Mesele şu ki AB artık genişlemesini tamamlamış görünüyor ve eski Doğu Bloku ülkelerini de bünyesine kattıktan sonra aralarında Türkiye’nin de bulunduğu büyük lokmaları hazmetmeye hiç niyetli değil. İngiltere’nin Birlik dışına çıkmasıyla da üyelik sürecindeki en büyük destekçimizden de olmuş bulunuyoruz. Öte yanda Brexit, AB’nin bünyesi dışındaki yakın çevresi ile nasıl bir ilişki geliştireceği konusunda bir model teşkil edecek gibi görünüyor. Zaman zaman ‘çok katmanlı‘, ‘çok vitesli‘ gibi hiçbir zaman içi doldurulamamış iş birliği çerçevelerinin daha fazla ete kemiğe büründüğünü göreceğiz.
Üstelik Ukrayna savaşı da bu alanda Avrupa’nın elini çabuk tutmasını gerektiriyor. Rusya’nın saldırısı durdurulup bir ateşkes sağlanabilirse, AB’nin Kiev’i çıpalamak için hatırı sayılır bir mali yardım paketinin yanı sıra, çok boyutlu bir ilişki çerçevesi önereceğini bekleyebiliriz.
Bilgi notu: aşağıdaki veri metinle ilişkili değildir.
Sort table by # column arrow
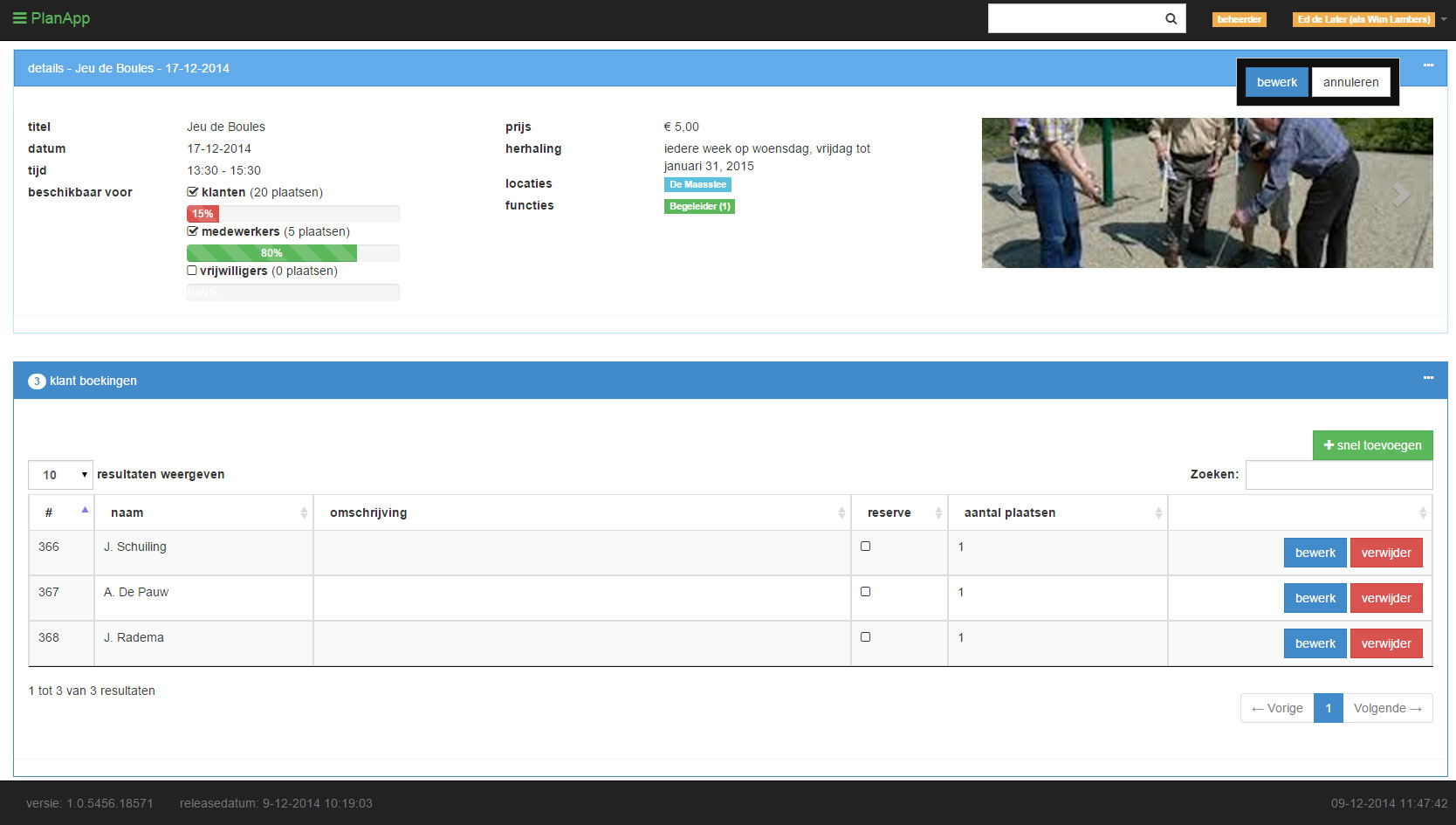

Biraz önce belirttiğim gibi tam üyelik olmayacak ama bir biçimde çevre ülkeleri Avrupa’yla beraber hareket etmeye ikna edecek bir formül bulunması elzem görünüyor.
AB’nin kendi üyeleri için bile demokrasi, özgürlükler gibi temel meselelerde epeyce esneklik kazanması Ankara’nın içini rahatlatıyor olmalı. Avrupa başkentlerinin Türk tipi düşük yoğunluklu demokrasiyi sindirmesiyle birlikte enerjiden silah tedarikine, mülteci meselesinden yenilenecek Gümrük Birliğine birçok meselede mesafe kat etmek için uygun bir konjonktüre giriyoruz. Bon pour l’orient şerhiyle yeni entegrasyon modelimiz şimdiden hayırlı olsun.